Posts Tagged ‘Peter Pan Carl Schurz Park’

Who stole this Peter Pan statue from a city park?

November 22, 2012

You’d have to be pretty brazen (or very drunk?) to abduct a statue from a city park.

But there’s something extra heartless about making off with Peter Pan, the boy who never grew up.

It happened 14 years ago in Carl Schurz Park, along the East River. There, a bronze Peter Pan has held court in the middle of a garden since 1975.

One morning in August 1998, however, Peter Pan vanished. “The statue was made by Charles Andrew Hafner in 1928 and showed the slender youth in his distinctive feathered cap and belted tunic sitting on a tree stump with a fawn, a rabbit and a toad at his feet,” wrote The New York Times.

“It had been cut off its stone base and weighed about a thousand pounds, officials said.”

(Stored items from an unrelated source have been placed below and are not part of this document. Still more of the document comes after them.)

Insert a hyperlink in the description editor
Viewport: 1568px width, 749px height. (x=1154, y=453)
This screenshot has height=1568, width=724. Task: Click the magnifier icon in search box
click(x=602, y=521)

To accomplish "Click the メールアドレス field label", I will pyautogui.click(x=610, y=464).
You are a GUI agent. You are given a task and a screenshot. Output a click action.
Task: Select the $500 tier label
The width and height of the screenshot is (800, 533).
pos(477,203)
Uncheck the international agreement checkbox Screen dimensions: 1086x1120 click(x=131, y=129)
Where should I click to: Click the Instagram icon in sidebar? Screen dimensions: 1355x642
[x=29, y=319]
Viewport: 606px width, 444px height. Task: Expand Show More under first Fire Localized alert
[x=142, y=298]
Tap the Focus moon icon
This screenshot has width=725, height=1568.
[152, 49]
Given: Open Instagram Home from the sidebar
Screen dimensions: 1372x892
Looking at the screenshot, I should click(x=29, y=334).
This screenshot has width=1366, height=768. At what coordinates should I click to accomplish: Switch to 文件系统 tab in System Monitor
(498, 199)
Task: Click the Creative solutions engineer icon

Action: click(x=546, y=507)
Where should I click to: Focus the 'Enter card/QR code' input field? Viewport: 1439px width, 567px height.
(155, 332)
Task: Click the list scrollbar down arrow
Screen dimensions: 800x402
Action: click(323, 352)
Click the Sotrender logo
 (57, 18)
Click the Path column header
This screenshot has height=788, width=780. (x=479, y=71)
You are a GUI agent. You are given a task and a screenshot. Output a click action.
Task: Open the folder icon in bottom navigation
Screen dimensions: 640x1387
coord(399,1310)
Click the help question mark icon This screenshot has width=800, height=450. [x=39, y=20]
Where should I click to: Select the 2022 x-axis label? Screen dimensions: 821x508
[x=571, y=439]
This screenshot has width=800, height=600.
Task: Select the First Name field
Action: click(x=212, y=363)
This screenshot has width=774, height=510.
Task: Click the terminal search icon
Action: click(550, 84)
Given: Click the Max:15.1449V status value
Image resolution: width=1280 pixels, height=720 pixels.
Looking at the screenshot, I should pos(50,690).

Dozens of police officers investigated—this is the park that’s home to Gracie Mansion, after all. The next day, a scuba team found it at the bottom of the East River.

After divers recovered the statue, Peter Pan went back up in his usual spot in the park, where he’s been enchanting visitors ever since.

So who did it? Though no suspect was ever identified, “investigators said the disappearance of the beloved statue from Carl Schurz Park appeared, appropriately enough, to be the work of a band of overly high-spirited youths, perhaps latter-day Lost Boys who turned on their own icon,” a follow-up Times article stated.